With sensors, ingestibles, remote monitoring and cell-based data looking like leaders of the pack in the near future, consumers (patients, providers and payers) must be concerned about the amount of information that is at risk. And those recent attacks have proven that our care providers are not prepared.

Partnerships Are Key
Health providers must make data security a top priority, but so too must entrepreneurs in the health space. Digital medicine companies need a business strategy to ensure their innovative ideas will get to market while protecting their users. Because of the ever-changing nature of health technology, working with other industry stakeholders to protect information will have the biggest impact.

Connections and collaboration with various decision makers and investors from the life sciences sector can make all the difference.
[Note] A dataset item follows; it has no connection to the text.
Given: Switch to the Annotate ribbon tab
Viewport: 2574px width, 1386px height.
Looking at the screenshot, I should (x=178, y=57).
In January those attending the Digital Medicine Showcase in San Francisco and CES in Las Vegas will get a taste of what those best alliances could look like.
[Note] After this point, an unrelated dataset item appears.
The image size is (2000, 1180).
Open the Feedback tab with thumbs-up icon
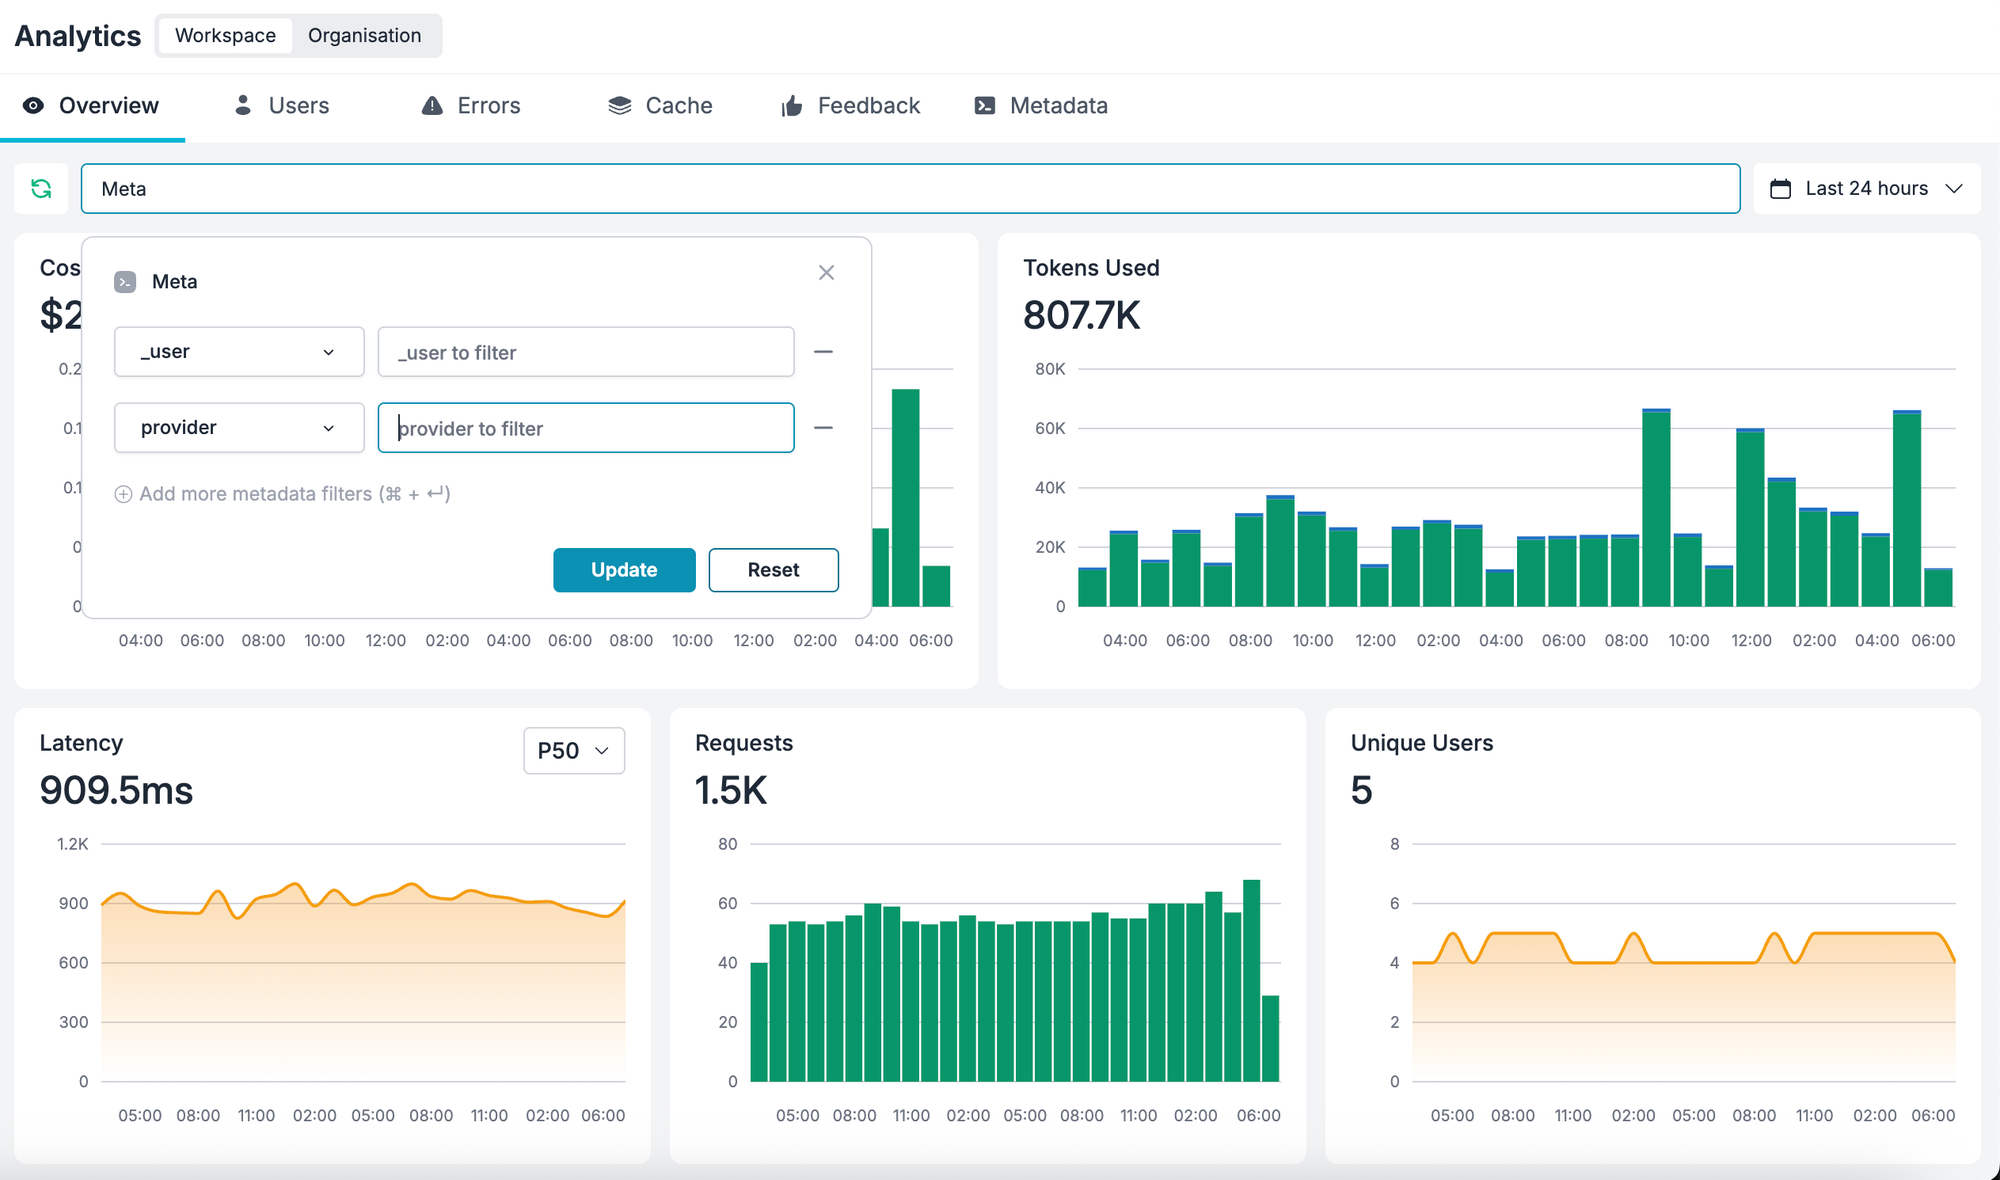[850, 106]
One of those forward-thinking partnerships was announced this week. Qualcomm has linked the American Heart Association (AHA), the American Medical Association (AMA), DHX Group, and the Healthcare Information and Management Systems Society (HIMSS) to revamp a multi-stakeholder collaborative nonprofit – Xcertia - dedicated to improving the quality, safety, and effectiveness of mobile health apps. Xcertia's membership and governing board will be open to broad representation from consumers, developers, payers, clinicians, academia and others with an interest in the development of guidelines, best practices and security of mobile health tech.

Solutions Are Limited
At present, health technology is evolving so fast that regulating bodies and practitioners cannot keep up. Further, closed systems means that pharma, med device and research organizations do not share their information in ways that lead to collaborative data protection.
However, as open source technology increases, government agencies require shared information, and new partnership models emerge, the ability for new problems to appear also mean new solutions will arise. One way for protecting telecommunications and data is the emerging 5G – a network system that is much faster, has a higher capacity and much lower latency than existing systems. But again, this is not currently available to all.

Although data glitches, breaches, hacks and loss are nothing new, the potential threats of the coming five years are unparalleled. Greater amounts of information – no matter how convenient - mean that consumers must be acutely aware of the impact that violations could have. As 2017 begins, thought leaders and innovators need to turn their attention to security and privacy in all new ways. And patients need to hold their providers accountable, while simultaneously being proactive I protecting their own information and health.